#### [SUPPLIED DATA]
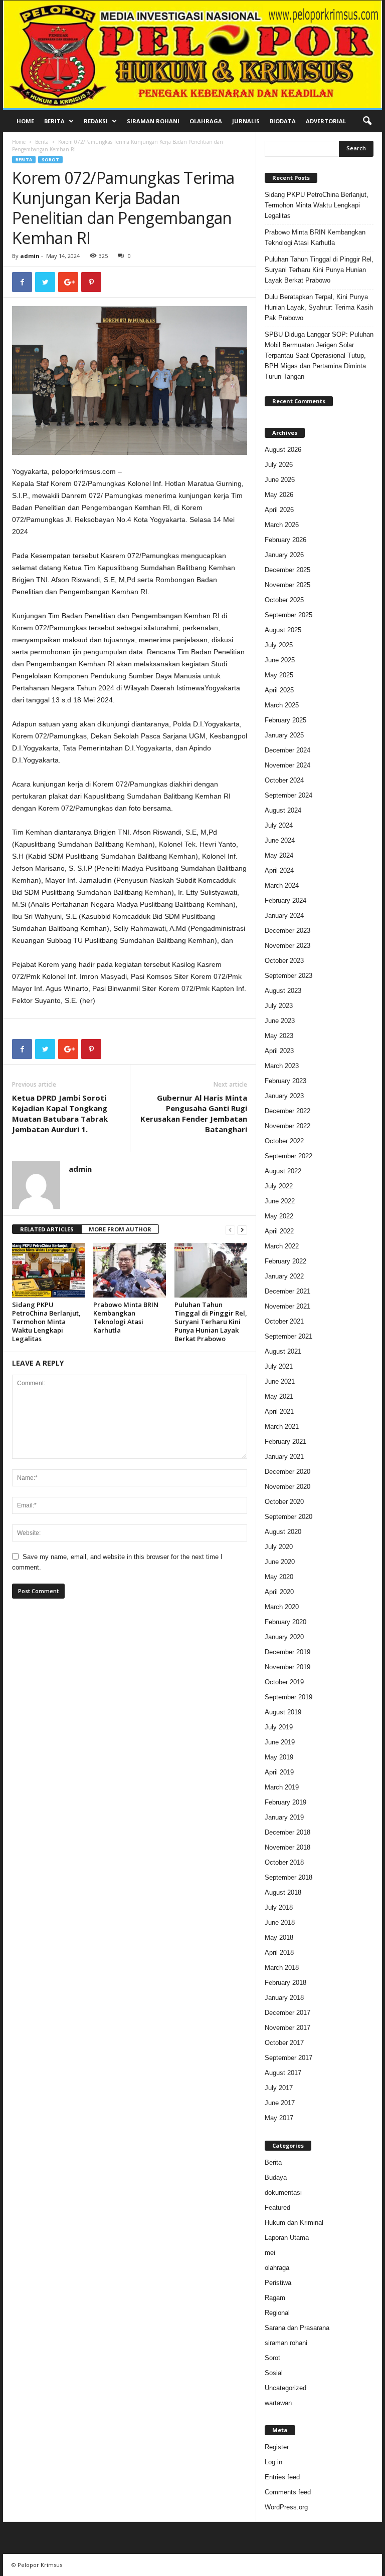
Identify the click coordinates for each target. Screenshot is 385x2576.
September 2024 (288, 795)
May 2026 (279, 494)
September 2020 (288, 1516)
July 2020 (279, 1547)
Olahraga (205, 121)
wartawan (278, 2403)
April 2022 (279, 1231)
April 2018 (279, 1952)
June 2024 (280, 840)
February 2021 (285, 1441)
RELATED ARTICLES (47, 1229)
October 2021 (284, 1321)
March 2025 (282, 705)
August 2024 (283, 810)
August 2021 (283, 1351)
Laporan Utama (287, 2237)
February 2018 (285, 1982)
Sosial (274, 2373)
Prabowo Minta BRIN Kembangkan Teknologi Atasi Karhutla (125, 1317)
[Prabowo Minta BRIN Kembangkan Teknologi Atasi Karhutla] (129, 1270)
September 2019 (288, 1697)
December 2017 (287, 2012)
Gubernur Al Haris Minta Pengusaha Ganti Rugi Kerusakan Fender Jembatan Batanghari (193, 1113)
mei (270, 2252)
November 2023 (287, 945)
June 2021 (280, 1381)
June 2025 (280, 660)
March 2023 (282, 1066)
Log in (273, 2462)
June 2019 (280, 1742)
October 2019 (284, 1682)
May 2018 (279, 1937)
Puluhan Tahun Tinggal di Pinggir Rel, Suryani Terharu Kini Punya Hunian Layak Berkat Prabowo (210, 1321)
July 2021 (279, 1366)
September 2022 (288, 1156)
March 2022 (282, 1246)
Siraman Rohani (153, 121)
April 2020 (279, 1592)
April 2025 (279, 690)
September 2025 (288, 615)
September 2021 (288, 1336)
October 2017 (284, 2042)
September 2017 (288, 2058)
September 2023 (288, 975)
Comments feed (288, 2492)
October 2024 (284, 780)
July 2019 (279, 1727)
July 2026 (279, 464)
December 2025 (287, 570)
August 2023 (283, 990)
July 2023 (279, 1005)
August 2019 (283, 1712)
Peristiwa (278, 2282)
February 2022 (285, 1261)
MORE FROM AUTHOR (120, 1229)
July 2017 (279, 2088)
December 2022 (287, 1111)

#### [ACTIVITY]
Would you tally the lines above that include "February" and reply with only the total?

#### [REPLY TO THE EXERCISE]
3